Strengths and limitations
This descriptive study, designed to capture the strategies that mothers use to generate positive breastfeeding experiences, has limitations. For one, although generalisation is not typically the principal objective of qualitative studies, the non-probability convenience sample of the qualitative methodology limits the generalisability of the study’s results. For another, even though 176 mothers answered the survey, and 340 critical incidents were identified, the response rate was low given that the group had approximately 5000 members at the time of the survey. It also remains uncertain whether all members were active and in fact saw the announcement posted in the group or why some group members did not want to participate. Although we do not know whether mothers who chose not to participate would have proposed different strategies, the number of critical incidents that we collected indicates that data saturation was achieved. Among other limitations, data in our study were collected with an online survey, because we wanted strategies from a broad group of mothers with different backgrounds and experiences. Whereas Flanagan [19] has claimed that using questionnaires to collect data is suitable in large samples and that data for the CIT collected via questionnaires do not essentially differ from data acquired via interviews, using interviews could also have raised the risk of social desirability bias, because motherhood and breastfeeding are associated with stigma if the strategies used are not considered to be socially acceptable.

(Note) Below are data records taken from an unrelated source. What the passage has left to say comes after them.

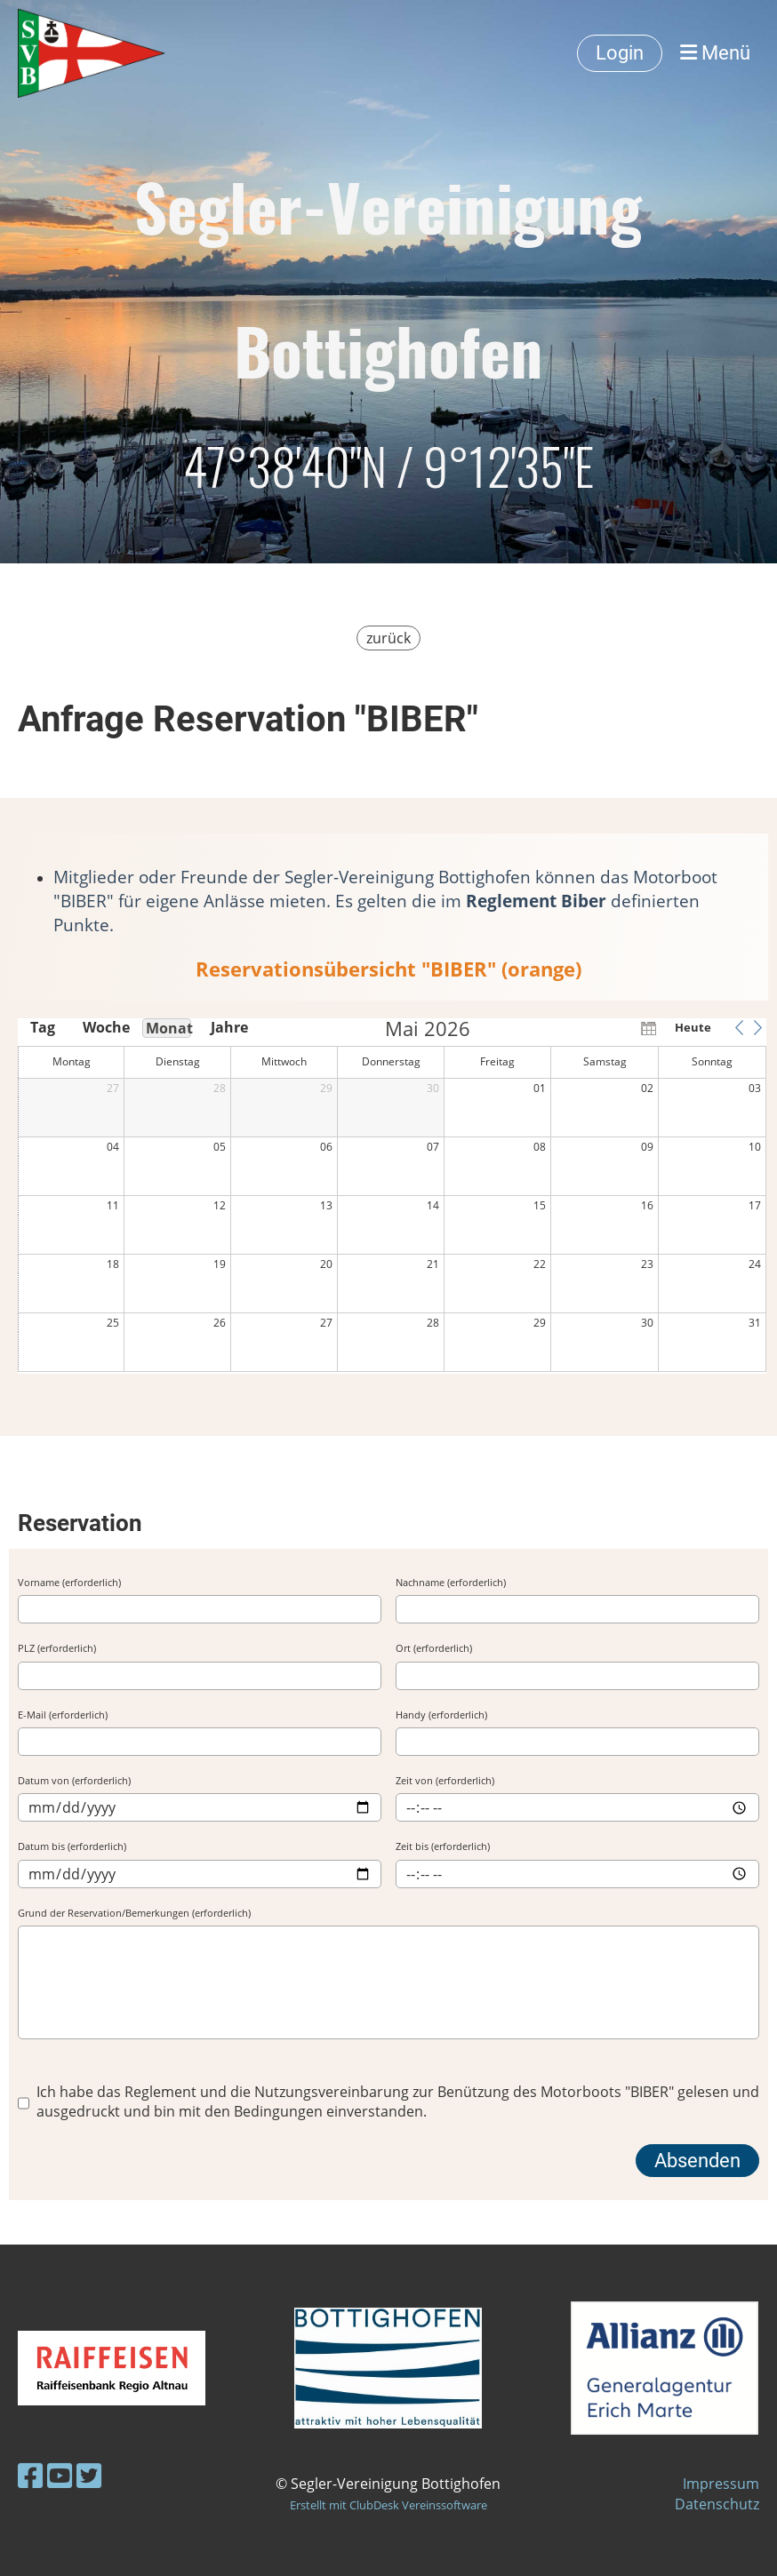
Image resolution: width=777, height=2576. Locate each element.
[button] (739, 1027)
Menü (715, 53)
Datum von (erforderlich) (74, 1780)
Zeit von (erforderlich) (445, 1780)
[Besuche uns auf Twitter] (88, 2475)
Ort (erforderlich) (434, 1648)
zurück (388, 638)
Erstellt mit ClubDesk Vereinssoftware (388, 2505)
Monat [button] (168, 1028)
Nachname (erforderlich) (451, 1582)
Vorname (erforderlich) (69, 1582)
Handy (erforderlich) (441, 1714)
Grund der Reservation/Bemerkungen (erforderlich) (134, 1912)
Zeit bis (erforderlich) (443, 1846)
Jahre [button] (229, 1027)
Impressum (721, 2483)
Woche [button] (105, 1027)
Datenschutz (717, 2504)
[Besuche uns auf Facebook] (30, 2475)
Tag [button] (42, 1027)
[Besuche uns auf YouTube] (59, 2475)
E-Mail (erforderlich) (63, 1714)
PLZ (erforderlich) (57, 1648)
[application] (392, 1196)
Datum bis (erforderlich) (72, 1846)
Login (620, 53)
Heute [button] (693, 1027)
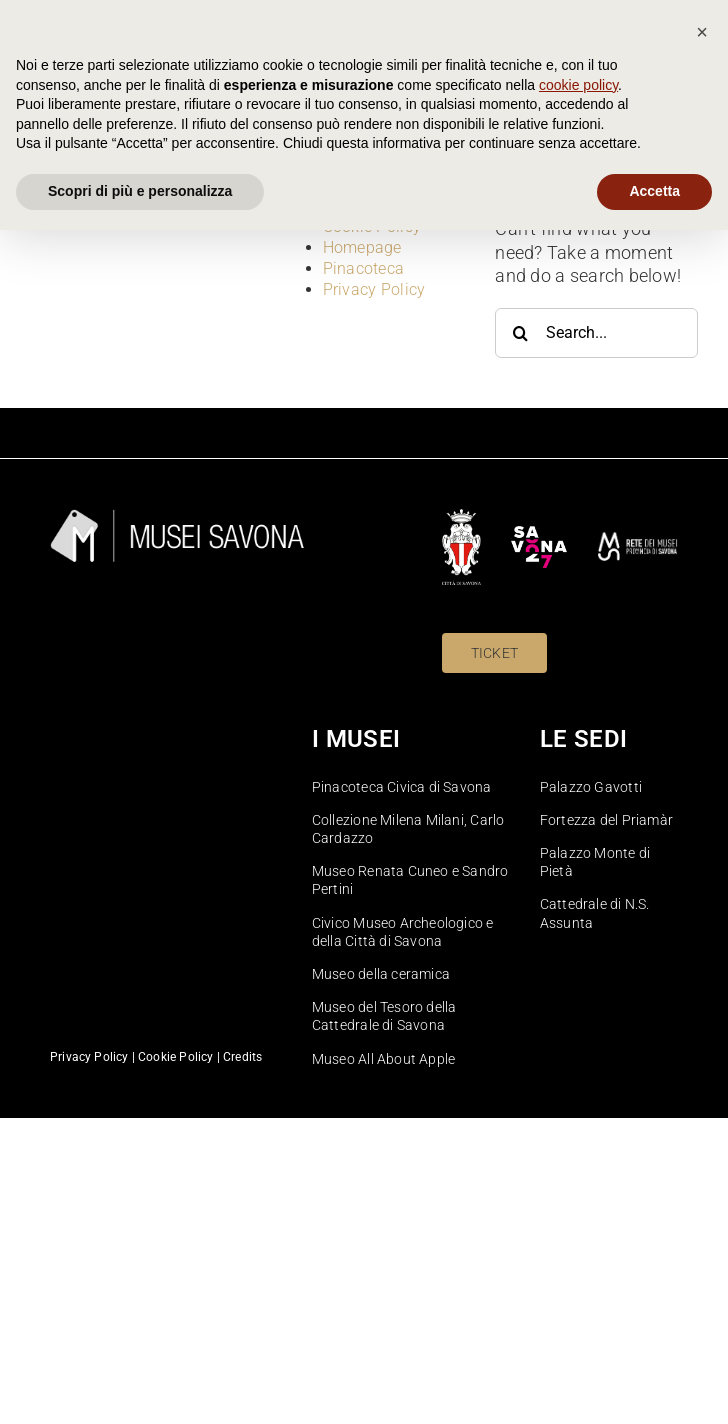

Data extraction was performed by two authors independently, and extracted data were compared and discussed until consensus was reached. The process of analysis was performed by all authors and critically reviewed and discussed in various steps to ensure triangulation and peer scrutiny. Final categories are illustrated with participants’ quotations to illustrate the analysis of data. The data collected was concisely worded and required a low level of interpretation. Participants did not have any established relationship with any of the researchers, and member checks were not performed, because all data were collected anonymously. Iterative questioning was used by requesting summaries, and the data collected indicated internal consistency. The study’s findings are in agreement with literature in the field and are reported in accordance with COREQ guidelines [20] to ensure the description of the context and methods of the study.